20.有效的括号

难度：简单

给定一个只包括 ‘(‘，’)’，’{‘，’}’，’[‘，’]’ 的字符串，判断字符串是否有效。

有效字符串需满足：
左括号必须用相同类型的右括号闭合。
左括号必须以正确的顺序闭合。
注意空字符串可被认为是有效字符串。

示例 1:

• 输入: “()”
• 输出: true

示例 2:

• 输入: “()[]{}”
• 输出: true

示例 3:

• 输入: “(]”
• 输出: false

示例 4:

• 输入: “([)]”
• 输出: false

示例 5:

• 输入: “{[]}”
• 输出: true

class Solution(object):
    """栈
        复杂度分析：
            时间复杂度：O(n)，因为我们一次只遍历给定的字符串中的一个字符并在栈上进行 O(1) 的推入和弹出操作。
            空间复杂度：O(n)，当我们将所有的开括号都推到栈上时以及在最糟糕的情况下，我们最终要把所有括号推到栈上。例如 ((((((((((。
    """
    def is_valid(self, s):
        # The stack to keep track of opening brackets.
        stack = []

        # Hash map for keeping track of mappings. This keeps the code very clean.
        # Also makes adding more types of parenthesis easier
        mapping = {")": "(", "}": "{", "]": "["}

        # For every bracket in the expression.
++++++
◆ 练习说明 ◆
在有效括号这道题的选段里，空字符串算不算有效字符串？

◆ 原始材料 ◆
++++++
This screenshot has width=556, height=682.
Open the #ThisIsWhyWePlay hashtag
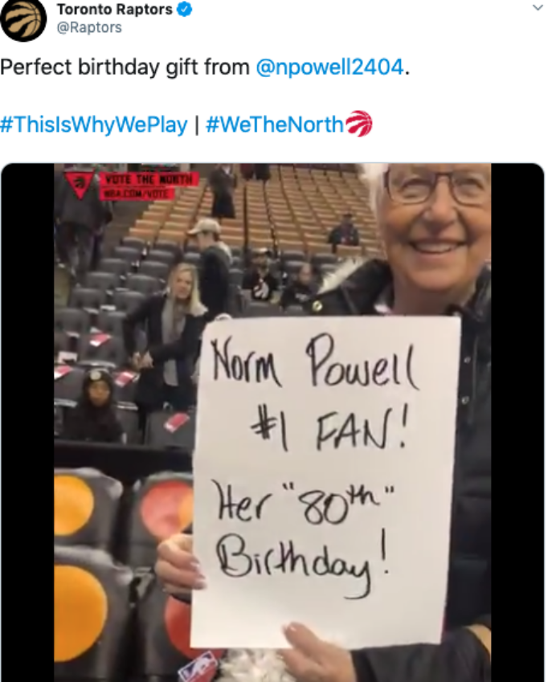click(93, 125)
++++++
◆ 最终答案 ◆
算，空字符串可被认为是有效字符串。